WRITTEN REQUEST => Count the lines below that contain the string "pair" and reply with the number alone.

[Entries for finding words and elements]
+===+

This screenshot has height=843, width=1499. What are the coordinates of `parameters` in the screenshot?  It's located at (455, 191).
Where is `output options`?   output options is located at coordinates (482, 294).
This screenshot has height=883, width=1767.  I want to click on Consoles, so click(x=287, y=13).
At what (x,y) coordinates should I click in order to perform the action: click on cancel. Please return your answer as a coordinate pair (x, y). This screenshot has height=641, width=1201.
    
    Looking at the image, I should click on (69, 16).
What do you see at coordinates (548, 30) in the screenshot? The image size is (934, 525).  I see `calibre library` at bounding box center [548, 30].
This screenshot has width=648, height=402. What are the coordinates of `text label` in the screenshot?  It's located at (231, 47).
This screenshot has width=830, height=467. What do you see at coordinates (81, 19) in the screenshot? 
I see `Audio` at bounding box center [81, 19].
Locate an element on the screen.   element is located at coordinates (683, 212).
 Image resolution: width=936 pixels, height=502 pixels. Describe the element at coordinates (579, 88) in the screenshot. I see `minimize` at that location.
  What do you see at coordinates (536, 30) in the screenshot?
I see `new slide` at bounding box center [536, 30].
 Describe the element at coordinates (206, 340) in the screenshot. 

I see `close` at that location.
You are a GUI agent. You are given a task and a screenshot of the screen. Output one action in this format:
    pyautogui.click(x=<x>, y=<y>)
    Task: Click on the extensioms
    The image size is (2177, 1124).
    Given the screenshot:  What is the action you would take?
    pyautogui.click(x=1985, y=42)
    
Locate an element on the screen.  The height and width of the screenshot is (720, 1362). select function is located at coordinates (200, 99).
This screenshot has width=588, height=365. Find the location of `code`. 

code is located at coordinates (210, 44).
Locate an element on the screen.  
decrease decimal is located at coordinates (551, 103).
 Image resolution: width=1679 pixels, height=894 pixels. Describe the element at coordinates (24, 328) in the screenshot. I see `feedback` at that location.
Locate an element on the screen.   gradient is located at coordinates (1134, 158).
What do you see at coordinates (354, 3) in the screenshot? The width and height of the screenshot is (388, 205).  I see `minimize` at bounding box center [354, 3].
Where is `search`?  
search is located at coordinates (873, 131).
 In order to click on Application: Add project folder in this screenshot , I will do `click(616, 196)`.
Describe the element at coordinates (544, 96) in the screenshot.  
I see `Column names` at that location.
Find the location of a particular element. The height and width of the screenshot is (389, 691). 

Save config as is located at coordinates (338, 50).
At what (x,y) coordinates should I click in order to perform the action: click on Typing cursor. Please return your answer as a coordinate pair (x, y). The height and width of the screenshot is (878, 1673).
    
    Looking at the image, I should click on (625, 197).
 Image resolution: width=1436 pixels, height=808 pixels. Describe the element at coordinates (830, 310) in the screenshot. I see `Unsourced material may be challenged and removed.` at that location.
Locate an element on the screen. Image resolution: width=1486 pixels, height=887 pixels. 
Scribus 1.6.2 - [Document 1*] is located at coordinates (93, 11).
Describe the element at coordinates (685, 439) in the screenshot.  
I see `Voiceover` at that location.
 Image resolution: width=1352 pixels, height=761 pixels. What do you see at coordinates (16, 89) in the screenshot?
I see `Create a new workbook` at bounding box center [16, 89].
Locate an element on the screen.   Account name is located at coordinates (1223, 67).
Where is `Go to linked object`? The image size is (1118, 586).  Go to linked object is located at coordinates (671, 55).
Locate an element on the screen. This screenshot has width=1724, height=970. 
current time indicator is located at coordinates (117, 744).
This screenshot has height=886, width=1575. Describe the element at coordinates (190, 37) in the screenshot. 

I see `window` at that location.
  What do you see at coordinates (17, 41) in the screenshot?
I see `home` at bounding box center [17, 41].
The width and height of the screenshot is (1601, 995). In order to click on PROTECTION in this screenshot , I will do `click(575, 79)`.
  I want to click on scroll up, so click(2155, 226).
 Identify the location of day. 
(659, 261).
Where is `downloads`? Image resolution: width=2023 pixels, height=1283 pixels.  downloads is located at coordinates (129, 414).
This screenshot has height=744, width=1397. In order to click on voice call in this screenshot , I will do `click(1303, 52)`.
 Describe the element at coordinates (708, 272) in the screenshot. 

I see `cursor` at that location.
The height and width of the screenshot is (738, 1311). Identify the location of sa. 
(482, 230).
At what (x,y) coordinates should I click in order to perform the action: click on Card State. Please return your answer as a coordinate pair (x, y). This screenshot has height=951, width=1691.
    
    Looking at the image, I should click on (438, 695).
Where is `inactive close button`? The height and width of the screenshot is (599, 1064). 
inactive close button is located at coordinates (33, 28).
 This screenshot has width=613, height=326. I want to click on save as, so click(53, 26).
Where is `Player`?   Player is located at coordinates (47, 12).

+===+

PROBLEM SOLUTION => 3